Increased sharing of identical TCRαβ pairs in twins. Jaccard indices were computed for sharing of identical TCR α- and TCR β-chain sequences between twin pairs (red) or unrelated individuals (black) as well as for TCRαβ pairs. As lower boundary of detecting identical sequences, sharing in replicate samples (gray) is shown. Sharing across entire variable and joining regions (V-CDR3-J, Left) and sharing within isolated CDR3 regions (Right) are shown. Box plots show results from total T (A), naive CD4 (B), and memory CD4 (C) cells; if no identical sequences were found (TCRαβ pairs in B), the detection limit is shown. Fold differences between twins and unrelated individuals average sharing of identical sequences are indicated.
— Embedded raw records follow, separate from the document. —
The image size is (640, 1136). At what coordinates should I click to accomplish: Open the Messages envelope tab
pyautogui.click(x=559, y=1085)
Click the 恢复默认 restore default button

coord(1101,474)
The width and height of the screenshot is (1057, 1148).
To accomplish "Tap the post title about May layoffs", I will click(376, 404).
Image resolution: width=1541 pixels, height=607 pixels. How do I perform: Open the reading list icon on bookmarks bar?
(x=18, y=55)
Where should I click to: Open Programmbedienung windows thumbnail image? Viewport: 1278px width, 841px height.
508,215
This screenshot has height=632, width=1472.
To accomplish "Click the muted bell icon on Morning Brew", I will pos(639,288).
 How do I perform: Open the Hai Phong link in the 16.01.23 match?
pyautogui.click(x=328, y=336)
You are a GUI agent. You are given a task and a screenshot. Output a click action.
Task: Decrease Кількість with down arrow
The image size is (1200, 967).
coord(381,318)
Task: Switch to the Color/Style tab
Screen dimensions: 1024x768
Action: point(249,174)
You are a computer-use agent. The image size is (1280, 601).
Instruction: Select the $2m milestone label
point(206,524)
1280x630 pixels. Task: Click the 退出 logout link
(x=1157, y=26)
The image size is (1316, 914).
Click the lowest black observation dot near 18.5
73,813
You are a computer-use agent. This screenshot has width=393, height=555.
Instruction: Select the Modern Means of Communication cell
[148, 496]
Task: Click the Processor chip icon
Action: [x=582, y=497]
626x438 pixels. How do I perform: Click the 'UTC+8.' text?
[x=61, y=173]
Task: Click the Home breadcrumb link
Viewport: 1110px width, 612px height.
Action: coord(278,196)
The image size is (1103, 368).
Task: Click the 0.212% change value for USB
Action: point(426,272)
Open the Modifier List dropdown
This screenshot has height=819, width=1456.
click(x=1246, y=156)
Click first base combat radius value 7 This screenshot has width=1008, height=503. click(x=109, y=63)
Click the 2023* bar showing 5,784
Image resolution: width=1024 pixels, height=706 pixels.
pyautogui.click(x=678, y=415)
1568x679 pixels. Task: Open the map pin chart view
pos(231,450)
One-sided P values were determined by permutation test (*P = 0.067).

Fig. 4.

Mechanisms driving sharing of identical TCRαβ sequences. (A) TCR α- and β-chain amino acid CDR3 lengths were analyzed independently comparing TCRαβ sequences shared vs. those not shared between twin–twin pairs. Data are shown as Gaussian distributed histograms. Top shows the distribution of α-chain CDR3 lengths in total T (Left), naive CD4 (Middle), and memory CD4 (Right) cells; Bottom shows those for β-chains. Two-sided P values were determined by unpaired t test. (B) Box plots show percentage of identical nucleotide TCRαβ sequences in the shared TCRαβ amino acid clonotypes among twins and unrelated individuals across all cell types; P value was determined by Mann–Whitney U test. (C) Jaccard indices were computed for the sharing of identical sequences in combined total T and memory CD4 samples between any 2 unrelated individuals. Results are plotted vs. the number of shared MHC class I (Left) and class II (Right) alleles; P values were determined by trend test.